Commerce as we know it would collapse. Those with rights to enforce would have to abandon them, or resort to non-judicial means (thuggery, probably); those with obligations would take their chance on thuggery not being deployed, and welch on their creditors. Now, if you think this is a little far fetched, dwell for a moment on what was behind Lord Woolf’s reforms and Lord Justice Jackson’s review: increased access to justice, which no one opposes.

It is axiomatic that delay and cost impede access to justice, and that increased access to justice is needed by the citizen (and, arguably, by the state and the community generally). No one disputes that the state needs a civil courts system. To be justified it must be effective. Even a Rolls-Royce is useless without tyres and petrol.

Before any cuts are made, look at the pros and cons. As my infantry sergeant used to say (more wisely than I realised at the time), start by finding out where you are and which way you are heading; if you don’t get those fundamentals right, nothing which follows will be right. Well, where are we? Very broadly, on the basis of the Jackson review, the Commercial Court and the Chancery Division work well. This may be because the amounts at stake and the resources of the parties make the relative cost of the proceedings less onerous; it may also be because those courts are better staffed than other courts (particularly county courts), and are used by more experienced practitioners with a business-like approach to disputes.

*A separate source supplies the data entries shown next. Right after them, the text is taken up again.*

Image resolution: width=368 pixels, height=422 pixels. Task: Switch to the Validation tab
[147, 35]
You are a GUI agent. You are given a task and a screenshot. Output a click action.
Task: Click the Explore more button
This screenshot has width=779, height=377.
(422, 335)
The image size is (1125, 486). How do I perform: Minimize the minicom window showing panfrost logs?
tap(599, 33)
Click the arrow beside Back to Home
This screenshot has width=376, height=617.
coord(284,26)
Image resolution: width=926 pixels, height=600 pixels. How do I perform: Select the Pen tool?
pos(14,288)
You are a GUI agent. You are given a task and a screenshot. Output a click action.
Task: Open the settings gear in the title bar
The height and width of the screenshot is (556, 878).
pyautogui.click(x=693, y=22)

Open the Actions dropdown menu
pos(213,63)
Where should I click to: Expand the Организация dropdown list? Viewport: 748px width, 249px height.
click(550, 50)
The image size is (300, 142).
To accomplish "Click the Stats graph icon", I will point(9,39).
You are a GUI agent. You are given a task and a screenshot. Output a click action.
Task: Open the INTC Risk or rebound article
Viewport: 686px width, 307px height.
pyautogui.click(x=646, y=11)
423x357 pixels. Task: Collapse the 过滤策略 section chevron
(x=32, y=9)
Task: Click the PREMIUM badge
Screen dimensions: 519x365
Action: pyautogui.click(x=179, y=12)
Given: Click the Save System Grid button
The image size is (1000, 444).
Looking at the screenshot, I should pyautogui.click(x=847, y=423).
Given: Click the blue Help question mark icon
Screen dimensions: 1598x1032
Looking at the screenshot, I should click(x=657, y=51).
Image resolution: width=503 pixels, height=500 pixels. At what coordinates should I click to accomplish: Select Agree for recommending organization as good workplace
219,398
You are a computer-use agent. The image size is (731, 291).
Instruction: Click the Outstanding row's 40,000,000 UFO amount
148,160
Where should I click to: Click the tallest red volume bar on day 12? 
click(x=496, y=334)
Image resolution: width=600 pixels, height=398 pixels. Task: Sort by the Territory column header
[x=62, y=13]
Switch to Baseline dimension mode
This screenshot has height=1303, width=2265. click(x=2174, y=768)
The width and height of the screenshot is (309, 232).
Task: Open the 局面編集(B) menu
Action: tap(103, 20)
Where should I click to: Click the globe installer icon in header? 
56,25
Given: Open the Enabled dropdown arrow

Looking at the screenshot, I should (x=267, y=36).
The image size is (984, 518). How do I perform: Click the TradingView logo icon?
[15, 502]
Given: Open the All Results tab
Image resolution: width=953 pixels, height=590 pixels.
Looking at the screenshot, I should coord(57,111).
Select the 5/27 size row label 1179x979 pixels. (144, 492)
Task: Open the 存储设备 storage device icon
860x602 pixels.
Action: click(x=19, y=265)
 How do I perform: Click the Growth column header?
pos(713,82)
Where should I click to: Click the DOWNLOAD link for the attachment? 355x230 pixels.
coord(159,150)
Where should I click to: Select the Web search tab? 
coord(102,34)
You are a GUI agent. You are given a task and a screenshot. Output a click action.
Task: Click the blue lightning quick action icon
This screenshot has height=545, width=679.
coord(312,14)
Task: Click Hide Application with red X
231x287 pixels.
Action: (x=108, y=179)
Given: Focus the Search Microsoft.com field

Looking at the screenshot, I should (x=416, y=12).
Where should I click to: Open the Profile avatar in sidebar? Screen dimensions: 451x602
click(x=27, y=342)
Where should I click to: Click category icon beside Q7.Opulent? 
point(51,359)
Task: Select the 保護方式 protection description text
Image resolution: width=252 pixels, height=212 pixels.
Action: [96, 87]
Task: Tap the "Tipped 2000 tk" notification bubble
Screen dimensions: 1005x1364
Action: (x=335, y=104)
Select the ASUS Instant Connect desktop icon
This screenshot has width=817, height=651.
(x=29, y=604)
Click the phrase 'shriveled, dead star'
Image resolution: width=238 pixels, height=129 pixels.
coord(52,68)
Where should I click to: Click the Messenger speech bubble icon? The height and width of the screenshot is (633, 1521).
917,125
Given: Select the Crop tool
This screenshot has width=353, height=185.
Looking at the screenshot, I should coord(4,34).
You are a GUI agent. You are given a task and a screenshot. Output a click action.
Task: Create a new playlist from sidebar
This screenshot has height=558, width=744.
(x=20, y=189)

Otherwise, we have a civil courts system that is already strained to breaking point: overworked and under-remunerated judicial staff with insufficient time to carry out the effective case-management expected of them; underpaid administrative staff who are capable – apparently without supervision – of errors such as losing files (central London is legendary for this) and fixing appointments for non-existent days such as 30 February; infrastructure in terms of buildings, ratio of staff to workload, which is barely adequate even now (viz. phones which no one answers); and a conspicuous omission by successive governments to provide the IT required to meet the expectations of the Woolf reforms for robust case management.

Far from being a candidate for trimming, civil courts urgently need further investment. The provision of adequate funding for a proper court system may not be a vote-winner, but failure to do so may well be a vote-loser ultimately. Provision of a proper and reasonably quick civil courts system is an obligation of the state, like defence. The state must have these and no one else can provide them.

We are at a stage where the system is under such strain that it can be put right only by increased investment. Instead, we have a government threatening to reduce investment massively, among other things, by closing many magistrates’ and county courts and merging courts and tribunals.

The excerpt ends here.